## Towards the Light

Jason D. Padgett, a student at Tommaso Dorigo’s blog, who has to my knowledge previously been ignored, left an interesting comment, an edited version of which I shall post here.

Hello again, thanks for the comment. Some were not as kind … The equation I am referring to comes from the Planck constant and the pure geometry of space time. What I did initially was to try to draw … the structure of space time keeping in mind Planck’s constant. In other words … every time you move through space you must move exactly one or whole multiples of one Planck constant.

Don’t take this literally to mean spacetime, but think of it as a local model for spacetime, in which there is a proper notion of local Planck scale. Carrying on:

Planck constants also vibrate at the speed of light. What causes the Planck constants to vibrate is uncertainty … Anyway, once you have a grid drawn with Planck lengths and you start them vibrating (from uncertainty) you will see that at specific points the Plancks will collide with each other at the speed of light …

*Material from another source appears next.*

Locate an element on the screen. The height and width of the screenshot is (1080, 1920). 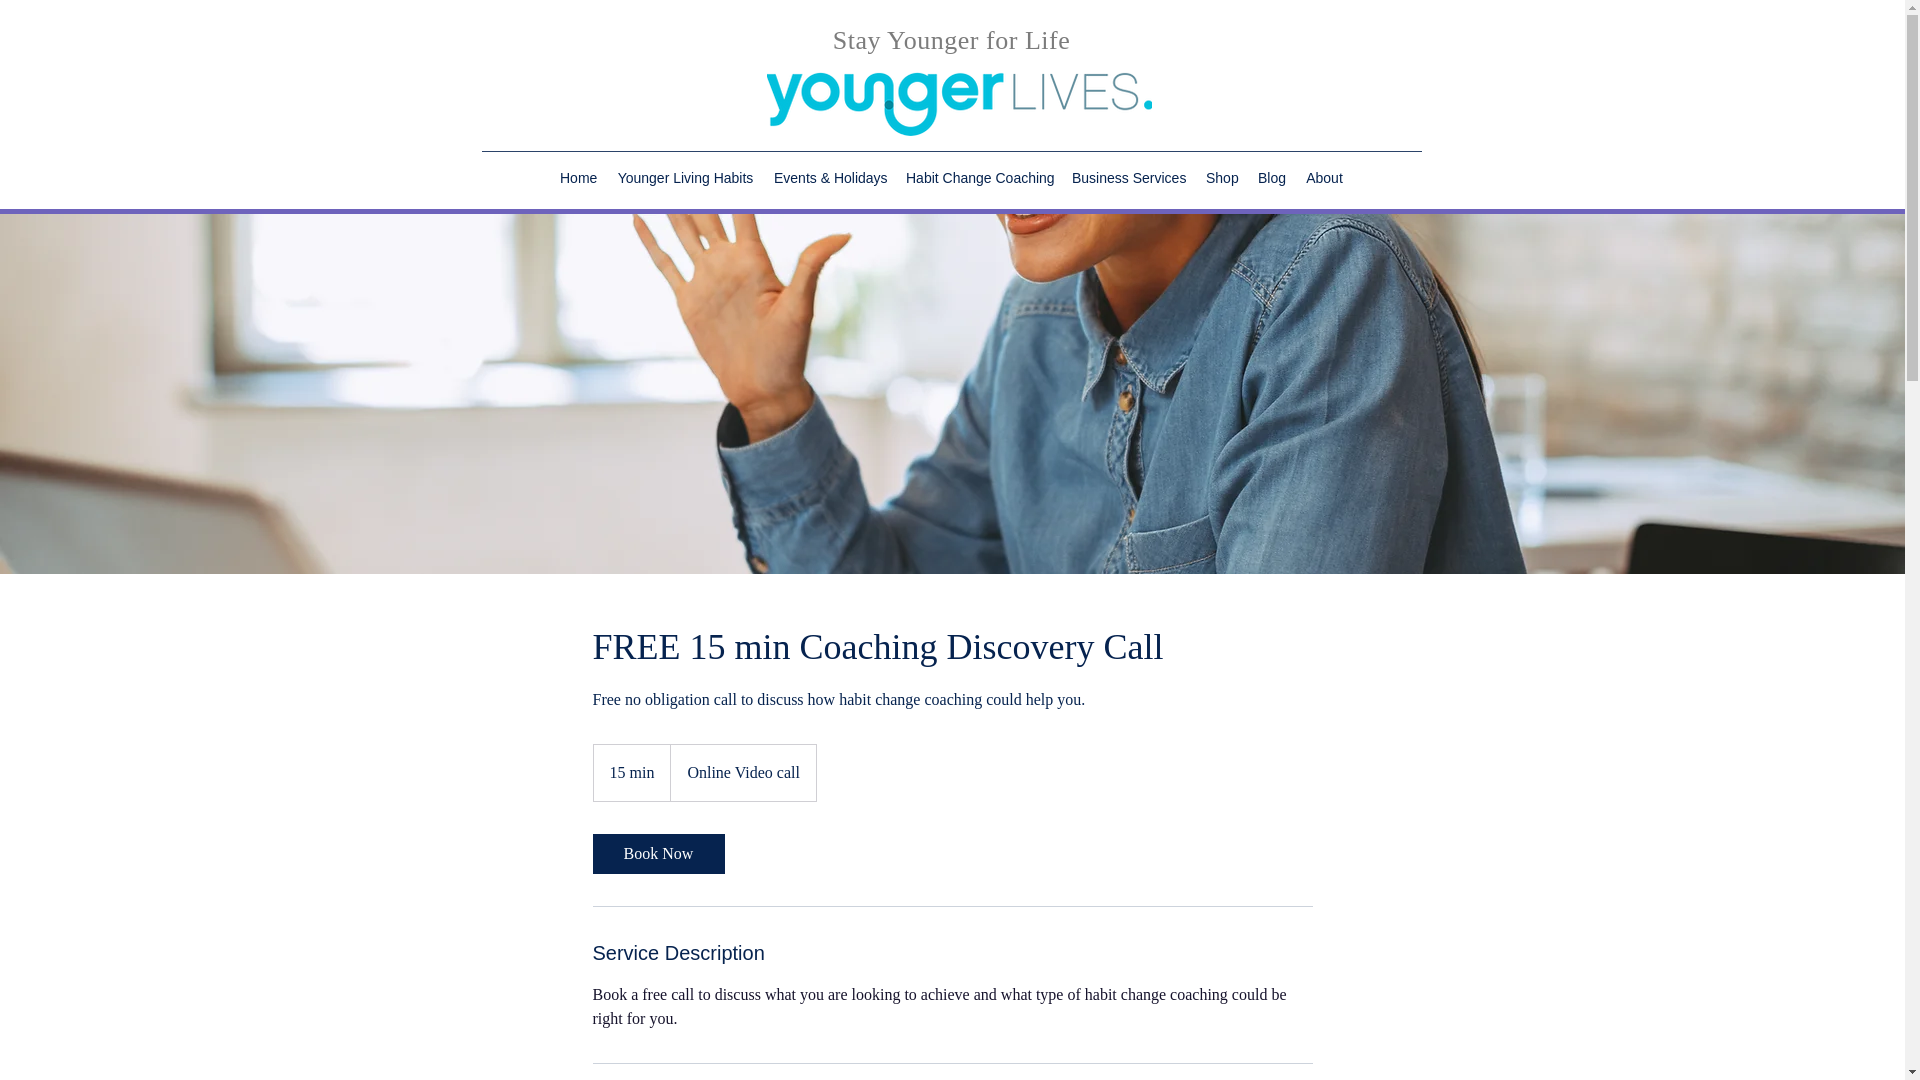
Blog is located at coordinates (1272, 178).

OK, so this is kind of fun, but is it telling us something interesting? Next we have:

When you draw this diagram the only shape that space time can take is a 2 dimensional hexagon or 3 dimensional cube …

Heisenberg’s hexagons from fractals! Now that’s cool. I’m hoping to take a closer look at his work.

## 5 Responses so far »

1. 1

### Anonymous said,

“… from the Planck constant and the pure geometry of space time … try to draw … the structure of space time keeping in mind Planck’s constant.
In other words … every time you move through space you must move exactly one or whole multiples of one Planck constant. …
the only shape that space time can take is a 2 dimensional hexagon or 3 dimensional cube . …”.

I agree with Jason D. Padgett that spacetime is fundamentally a lattice, each bit of which is Planck-constant size.
My view is that
hbar is the uncertainty product of the Planck Energy and the Planck Time: hbar =
= Mplanck^2 G / c = c^2 Mplanck^2 G / c^3 =
= ( c^2 Mplanck ) ( Mplanck^2 G / c^3 ) =
= Eplanck Tplanck
so that,
if you use Energy-Time uncertainty,
then
hbar is the uncertainty probability for Gravitons to create a new bit of SpaceTime.

However, I do not agree that “… he only shape that space time can take is a 2 dimensional hexagon or 3 dimensional cube …”.

For example,
a high-energy 8-dim lattice spacetime can come from E8 lattice structure,
and
down at the low energies of our experiments, a 4-dimensional HyperDiamond Feynman Checkerboard is realistic.

Tony Smith

2. 2

### Kea said,

Hi Tony. Well, until he shows us the details of his work it isn’t clear what he means by hexagons and cubes, but I know what I mean by hexagons and cubes, which is something sufficiently abstract to allow E8 lattices and all sorts of other goodies!

3. 3

### L. Riofrio said,

As bees know, the most efficient way of packing spaces is by hexagons. 6-sided cubes have correspondences to hexagos too. There might be something to this. Lattice idea deserves to be explored.

4. 4

### a quantum diaries survivor said,

Hi Kea,

funny – I never considered seriously the ideas of Jason, mainly because I do not understand the stuff enough. But I am happy you picked it up… Only, if Jason becomes the next Einstein, I will be jealous because you will be the discoverer of his talent, not me 🙂

Cheers,
T.

5. 5

### Kea said,

Hi Tommaso! I don’t think that’s likely.